[START Data rows]
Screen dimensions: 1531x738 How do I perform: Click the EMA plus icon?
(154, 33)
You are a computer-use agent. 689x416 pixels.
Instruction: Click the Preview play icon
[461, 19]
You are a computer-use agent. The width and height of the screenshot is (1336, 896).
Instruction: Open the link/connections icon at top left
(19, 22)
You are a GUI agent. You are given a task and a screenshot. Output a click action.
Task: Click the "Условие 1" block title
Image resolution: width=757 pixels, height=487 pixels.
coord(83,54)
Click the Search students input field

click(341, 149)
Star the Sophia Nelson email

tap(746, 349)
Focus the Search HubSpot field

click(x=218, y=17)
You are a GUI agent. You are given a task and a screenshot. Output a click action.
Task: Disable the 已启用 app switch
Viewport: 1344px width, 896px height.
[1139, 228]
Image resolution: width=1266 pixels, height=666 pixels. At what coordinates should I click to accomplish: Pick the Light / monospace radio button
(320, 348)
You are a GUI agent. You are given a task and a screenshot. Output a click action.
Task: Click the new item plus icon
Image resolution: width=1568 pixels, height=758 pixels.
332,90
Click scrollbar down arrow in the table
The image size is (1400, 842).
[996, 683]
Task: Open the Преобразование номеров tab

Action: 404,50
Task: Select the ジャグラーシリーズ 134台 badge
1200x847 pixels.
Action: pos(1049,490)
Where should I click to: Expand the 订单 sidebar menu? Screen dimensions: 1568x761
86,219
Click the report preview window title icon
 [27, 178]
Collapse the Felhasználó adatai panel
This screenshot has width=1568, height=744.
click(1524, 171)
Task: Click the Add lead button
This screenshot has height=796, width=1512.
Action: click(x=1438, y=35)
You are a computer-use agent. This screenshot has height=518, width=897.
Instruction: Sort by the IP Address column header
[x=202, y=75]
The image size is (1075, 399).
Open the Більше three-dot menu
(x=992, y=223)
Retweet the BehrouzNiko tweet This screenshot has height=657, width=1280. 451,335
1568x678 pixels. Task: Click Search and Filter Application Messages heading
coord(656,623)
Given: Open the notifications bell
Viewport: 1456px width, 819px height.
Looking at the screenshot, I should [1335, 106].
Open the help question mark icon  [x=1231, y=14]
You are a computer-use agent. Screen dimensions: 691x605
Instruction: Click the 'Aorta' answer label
[END Data rows]
• **Given exercise**:
Return the part of the material that opens with the line containing "Given: Open the notifications bell" and runs through the end of the material, reproducing it line for line without changes.

• **Task solution**:
Given: Open the notifications bell
Viewport: 1456px width, 819px height.
Looking at the screenshot, I should [1335, 106].
Open the help question mark icon  [x=1231, y=14]
You are a computer-use agent. Screen dimensions: 691x605
Instruction: Click the 'Aorta' answer label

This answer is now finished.